» **Exercise 1**:
From clause 5.6 of the contract terms, list every defect in Input Material or instructions supplied by the Client that the clause names.
» **Exercise 2**:
Reproduce word for word the passage of the contract terms starting with "6. DURATION AND" and going on through "FOR ITS RENEWAL.".
» **Exercise 3**:
Write the next part of the contract terms, beginning after the last clause shown.

» **Extracted text**:
.....

5.3. Subject to paragraph 5.2, the Contractor warrants that to the best of the knowledge and belief of the Contractor:

a. the Content and any Output Material which is produced by or for the Contractor and presented to and accepted by the Client and its use by the Client for the purposes of utilising the Services will not infringe the Intellectual Property Rights of any third party; and

b. no such Output Material will be blasphemous, defamatory or otherwise unlawful.

5.4. The Client shall be responsible for ensuring that the Output Material, the Content and the Website/Application will comply with any applicable laws in all jurisdictions of the world, and the Contractor gives no representation, warranty, or other term as to such compliance. The Client shall indemnify the Contractor against any loss, damages, costs, expenses or other claims for compensation arising out of or in connection with the use of the Output Material or the Content, or the operation of the Website/Application.

5.5. Where the Contractor supplies in connection with the provision of the Services any goods or software (including Output Material) supplied by a third party, the Contractor does not give any representation, warranty, undertaking or other term as to their quality, fitness for purpose or otherwise, but shall, where possible, pass on to the Client the benefit of any warranty, guarantee or indemnity given by the person supplying the goods to the Contractor.

5.6. The Contractor shall have no liability to the Client for any loss, damage, costs, expenses or other claims for compensation arising from any Input Material or instructions supplied by the Client which are incomplete, incorrect, inaccurate, illegible, out of sequence or in the wrong form, or arising from their late arrival or non-arrival, or any other fault of the Client.

5.7. Except as expressly provided in these Conditions, the Contractor shall not be liable to the Client by reason of any representation, or any implied warranty, condition or other term, or any duty at common law, or under the express terms of the Contract, for any loss of profit or any indirect, special or consequential loss, damage, costs, expenses or other claims (whether caused by the negligence of the Contractor, its servants or agents or otherwise) which arise out of or in connection with the provision of the Services or their use by the Client, and the entire liability of the Contractor under or in connection with the Contract shall not exceed the amount of the Charges for the provision of the Services, except as expressly provided in these Conditions.

5.8. The Contractor shall not be liable to the Client or be deemed to be in breach of the Contract by reason of any delay in performing, or any failure to perform, any of the Contractor's obligations in relation to the Services, if the delay or failure was due to any cause beyond the Contractor's reasonable control, including without limitation where such delay or failure is due to the default of any sub-contractor or other third party.

5.9. Nothing in the Contract affects the liability of either party for fraudulent misrepresentation or for death or personal injury caused by the negligence of the party in question.

6. DURATION AND TERMINATION

6.1. THE CONTRACT SHALL COMMENCE ON THE AGREED DATE AND, UNLESS SOONER TERMINATED, SHALL CONTINUE FOR A PERIOD OF 1 YEAR, SUBJECT TO ANY AGREEMENT FOR ITS RENEWAL.

6.2. The Client may terminate the Contract by giving written notice to the Contractor if:

a. the Contractor commits any breach of the Contract and, if the breach is capable of remedy, fails to remedy it after being given 15 days' written notice specifying the breach and requiring it to be remedied; or

b. the Contractor goes into liquidation or administration, has a receiver appointed over any of its assets or enters into any voluntary arrangement with its creditors.

6.3. The Contractor may forthwith terminate the Contract by giving written notice to the Client if:

a. the Client fails to pay any of the Charges on the due date for payment;

b. the Client commits any other breach of the Contract and, if the breach is capable of remedy, fails to remedy it after being given 15 days' written notice specifying the breach and requiring it to be remedied; or

c. the Client goes into liquidation or administration, has a receiver appointed over any of its assets or enters into any voluntary arrangement with its creditors.

.....

» **Stored data**:
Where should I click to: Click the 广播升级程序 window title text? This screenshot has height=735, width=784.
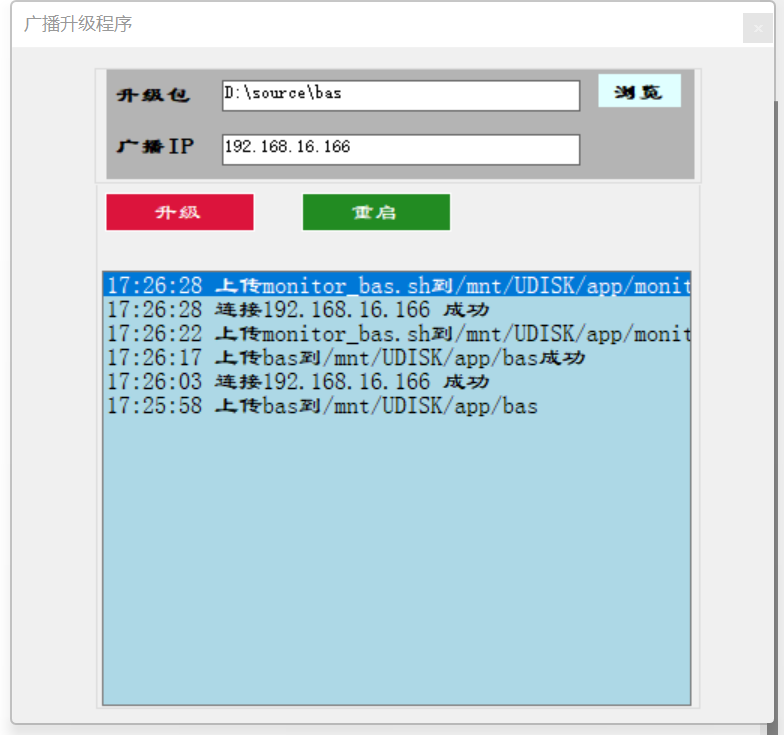(x=78, y=24)
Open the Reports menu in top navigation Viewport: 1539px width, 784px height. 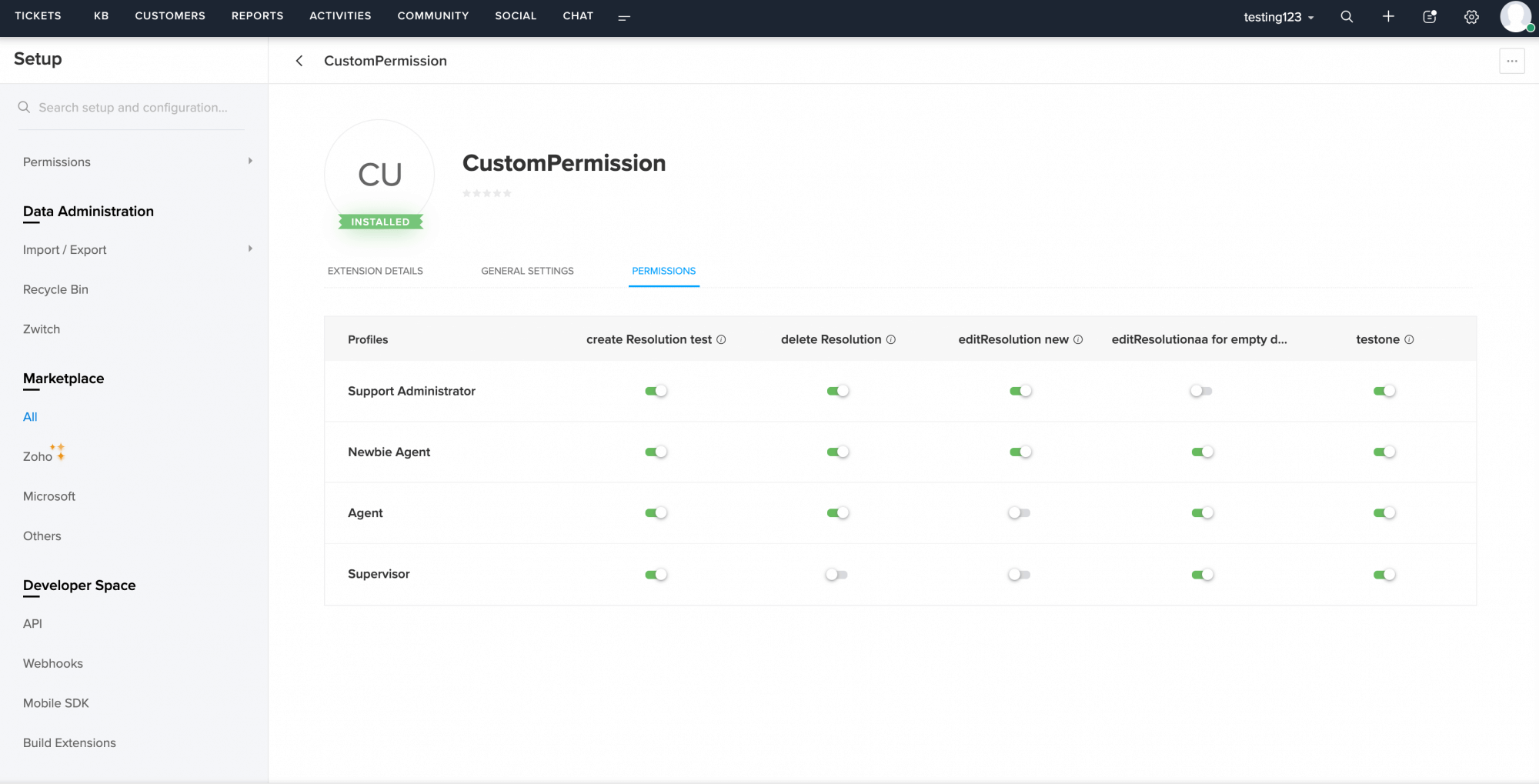pyautogui.click(x=257, y=16)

.....

» **Output 1**:
incomplete; incorrect; inaccurate; illegible; out of sequence; in the wrong form

» **Output 2**:
6. DURATION AND TERMINATION

6.1. THE CONTRACT SHALL COMMENCE ON THE AGREED DATE AND, UNLESS SOONER TERMINATED, SHALL CONTINUE FOR A PERIOD OF 1 YEAR, SUBJECT TO ANY AGREEMENT FOR ITS RENEWAL.

» **Output 3**:
6.4. For the purposes of paragraphs 6.2 and 6.3, a breach of any provision of the Contract shall be considered capable of remedy if the party in breach can comply with the provision in question in all respects other than as to the time of performance.

6.5. The termination of the Contract for any reason shall not affect any accrued right or liability of any party arising hereunder and shall be without prejudice to any other right or remedy of any party.

7. GENERAL PROVISIONS

7.1. The Contractor shall be entitled to assign the benefit of the Contract to any person, and to sub-contract any of its obligations under the Contract, but the Contractor shall give the Client written notice of any such sub-contracting.

7.2. The Contract is personal to the Client, which shall not be entitled to assign, mortgage, charge or otherwise transfer any of its rights under the Contract.

7.3. Nothing in the Contract shall create, or be deemed to create, a partnership, or the relationship of principal and agent, between the parties.

7.4. The Contract contains the entire agreement between the parties with respect to its subject matter and may not be modified except by an instrument in writing signed by the duly authorised representatives of the parties.

7.5. These Conditions and any other terms and conditions agreed in writing between the parties shall govern the Contract to the exclusion of any other terms and conditions subject to which any quotation by the Contractor is accepted or purported to be accepted by the Client, or any order is made or purported to be made by the Client.

7.6. Each party acknowledges that, in entering into the Contract, it has not relied on any representation, warranty or other provision except as expressly provided in the Contract, and all conditions, warranties or other terms implied by statute or common law are excluded to the fullest extent permitted by law.

7.7. No failure or delay by either party in exercising any of its rights under the Contract shall be deemed to be a waiver of that right, and no waiver by either party of a breach of any provision of the Contract shall be deemed to be a waiver of any subsequent breach of the same or any other provision.

7.8. If any provision of the Contract is held by any court or other competent authority to be invalid or unenforceable in whole or in part, the other provisions of the Contract and the remainder of the affected provision shall continue to be valid.

7.9. English law shall apply to the whole of the Contract, and each party agrees to submit to the non-exclusive jurisdiction of the English courts, subject to paragraph 7.10.

7.10. Any dispute or disagreement between the parties arising out of or in connection with the Contract shall be referred to arbitration by a single arbitrator appointed by agreement between the parties or, failing agreement between the parties within 30 days after a request for a reference is made by either party, nominated on the application of either party by the President for the time being of [The British Computer Society].

7.11. Any notice or other information required or authorised by the Contract to be given by either party to the other shall be delivered by hand, by pre-paid registered post (or recorded delivery) or facsimile transmission to the other party at its registered or principal office, or such other address as may be notified in writing from time to time to the party serving the proceedings.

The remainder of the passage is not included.